Monday, October 10, 2016

Laying Down and Lifting Up



The time has come. My garden tools are ready. There is no use putting it off any more. It's time to put the garden to bed for the winter.

I didn't have much of a garden this year as I wrote in a previous blog. Between construction trucks, piles of debris all over the place, and a summer with very little rain but plenty of bugs, my haul this year was a drop in the bucket compared to last year. Last night we had frost. This morning everything was covered in a shiny, silver, lacy shawl. It's time.

Sometimes we just have to come to terms with situations or ideas that need to be put to bed. Either they have outlived their usefulness, or they never bore fruit - or at least the kind of fruit that would nourish you. Sometimes instead of holding on to it with a death grip because you are sure it has at least one more blossom left in it, you just have to lay it down and pick up something else.

Last week I was reading a book about Buddhism and, specifically, meditation. The author said that when he was done sitting, he would get up, bow to his meditation cushion, and say, "I lay down all of my burdens, and lift up enlightenment." The thought of doing that inspired me. I started implementing that phrase at the end of my yoga practice in the morning. I thought that since I was laying down tight muscles along with the strangle-hold my thoughts often have as I am unrolling my mat, I might as well surrender all of my burdens there as well and, when I got up from my practice, I would lift up a more enlightened spirit. It has proved to be a wonderful way to set the tone for the day. It allows me to go forward with a strong, healthy body and a strong, healthy mindset.

So today I am laying down my gardening tools and gloves for another year. The plants that can come into the house will do so, and the rest will be turned under. Any remnants of lettuce, basil or anything else that is edible will be cut and scattered under the bushes and trees where I know the neighborhood critters live. They will be happy to have it, and I will have a lighter spirit.
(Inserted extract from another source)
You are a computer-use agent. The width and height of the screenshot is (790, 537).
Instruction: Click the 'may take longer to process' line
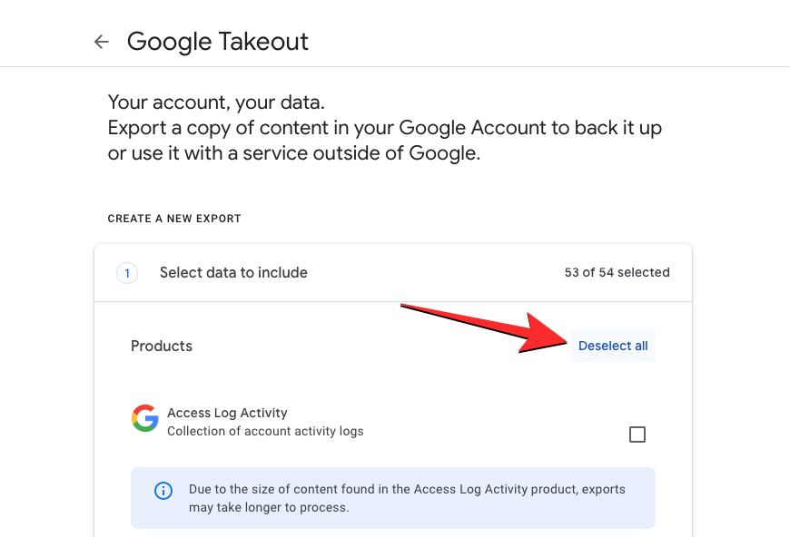tap(269, 507)
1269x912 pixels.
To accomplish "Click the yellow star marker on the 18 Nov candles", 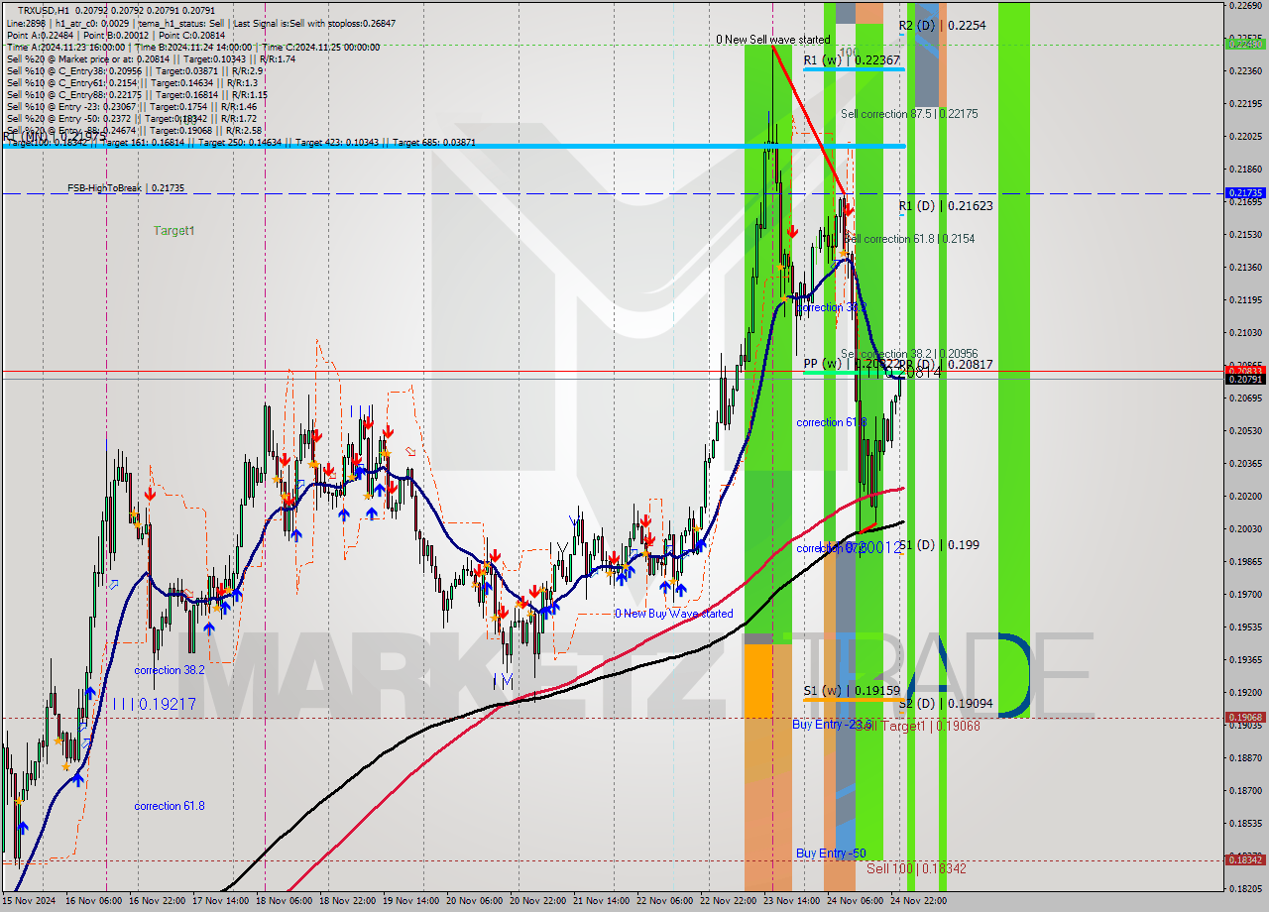I will (x=312, y=462).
Today I lay down my burdens, and lift up enlightenment.

And so it is.

Monday, October 3, 2016

In Passing


In Passing
How swiftly the strained honey of afternoon light flows into darkness,
and the closed bud shrugs off its special mystery in order to break into blossom,
as if what exists, exists so that it can be lost
and become precious.
~ Lisel Mueller

I came across this poem while listening to a Dharma talk by the gifted writer and teacher, Natalie Goldberg, at the Upaya Dharma Center. I can think of no other season of the year when this poem is more true than in autumn.

How precious all of nature becomes when the light begins to change, the garden begins to fold into itself in preparation for winter, and the leaves start their magnificent transformation before gliding to the ground. It seems like only yesterday that it was summer with everything in full bloom. Now, each morning reveals another subtle change in our surroundings. How true this is as well when we take a look at our lives and realize how swiftly the things we consider most precious flow away like the afternoon light.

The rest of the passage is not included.